His deliciously tart Thanksgiving treat mixes the twisty puzzles of Agatha Christie’s books, the sharp-edged humor of Mike Nichols’ films and Johnson’s own audacious storytelling style, which involves subtly seasoning the story with timely commentary on family affairs, class strife and immigration policy. Even better, he has an all-star cast eager to veritably feast on the scenery of his cinematic game of “Clue.”

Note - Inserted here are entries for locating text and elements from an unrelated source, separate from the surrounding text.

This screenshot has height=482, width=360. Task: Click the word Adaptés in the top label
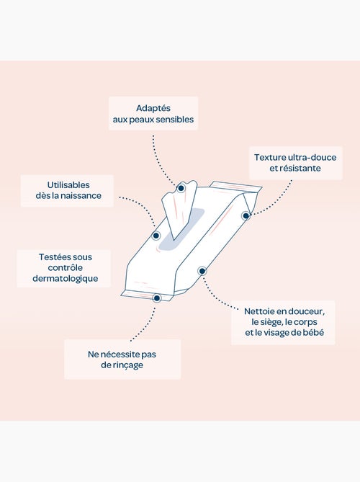point(153,109)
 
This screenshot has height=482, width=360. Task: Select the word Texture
point(269,157)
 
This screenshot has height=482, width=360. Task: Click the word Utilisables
point(68,185)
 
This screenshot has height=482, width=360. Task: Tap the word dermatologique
point(65,279)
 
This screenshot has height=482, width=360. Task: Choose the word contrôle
point(65,268)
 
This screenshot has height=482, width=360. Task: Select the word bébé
point(313,332)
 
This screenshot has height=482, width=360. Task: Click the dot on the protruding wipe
point(181,188)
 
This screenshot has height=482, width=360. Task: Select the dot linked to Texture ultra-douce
point(246,216)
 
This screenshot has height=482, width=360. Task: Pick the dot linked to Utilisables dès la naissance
point(156,236)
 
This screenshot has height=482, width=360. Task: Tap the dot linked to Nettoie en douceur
point(202,271)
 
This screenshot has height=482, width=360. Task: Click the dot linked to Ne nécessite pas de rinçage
point(157,298)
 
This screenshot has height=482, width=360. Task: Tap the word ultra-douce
point(312,157)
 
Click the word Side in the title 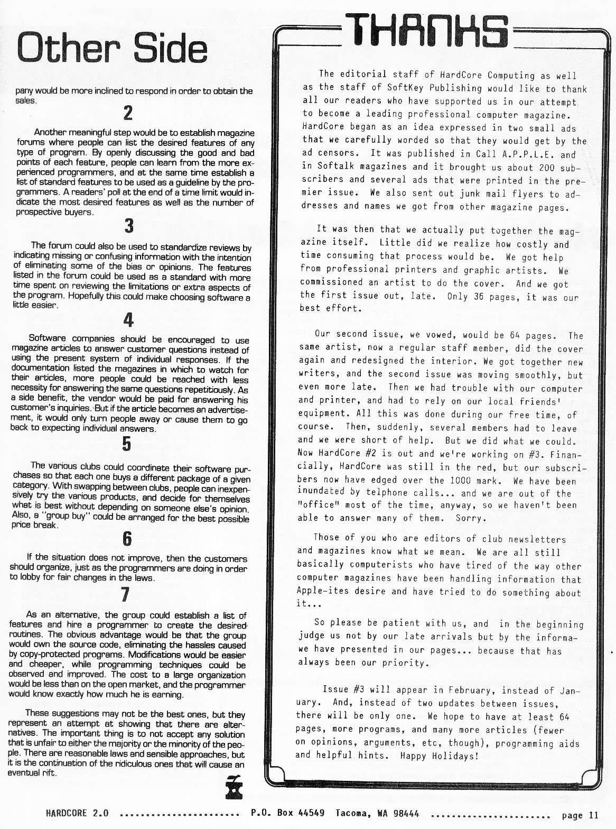click(x=170, y=48)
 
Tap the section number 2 click(x=128, y=113)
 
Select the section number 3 click(x=129, y=226)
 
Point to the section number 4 click(x=128, y=320)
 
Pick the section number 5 click(x=127, y=444)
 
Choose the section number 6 click(x=127, y=539)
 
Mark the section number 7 click(x=125, y=595)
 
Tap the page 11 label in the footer click(x=580, y=815)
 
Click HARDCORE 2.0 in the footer click(x=77, y=813)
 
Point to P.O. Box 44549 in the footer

The night after wealthy crime novelist Harlan Thrombey’s (Christopher Plummer) complicated, combative family gathers for his 85th birthday party at his rambling mansion, the writer is found dead of an apparent suicide. Lt. Elliot (Lakeith Stanfield), the mild-mannered police detective in charge, and Trooper Wagner (Noah Segan), a Thrombey fan boy also on the case, are joined in the investigation by Benoit Blanc (Daniel Craig), a renowned private detective whose observations are as quick as his Southern drawl is slow.
Blanc suspects foul play, and potential suspects abound: Harlan’s daughter Linda (Jamie Lee Curtis) is an ambitious real estate mogul whose allegedly supportive husband, Richard (Don Johnson) is having an affair; his son Walt (Michael Shannon) is the milquetoast head of Harlan’s publishing company who chafed at the restrictions his father put on licensing his books; his widowed daughter-in-law Joni (Toni Collette) is a flighty lifestyle guru who has a canny way of secreting away the support he provides in memory of his late son; his favorite grandson, Ransom (Chris Evans), is a spoiled, selfish playboy and spendthrift; and his other grandson, Jacob (Jaeden Martell) is a right-wing internet troll.
As he painstakingly pieces together the events of that fateful night, Blanc increasingly relies on the testimony of Harlan’s Harlan’s nurse and close friend Marta (Ana de Armas), who has a peculiar psychological disorder: attempting to lie induces her to vomit.
“Knives Out” is an enticing addition to Johnson’s filmography and a welcome appetizer before he goes back into orbit for more “Star Wars” adventures.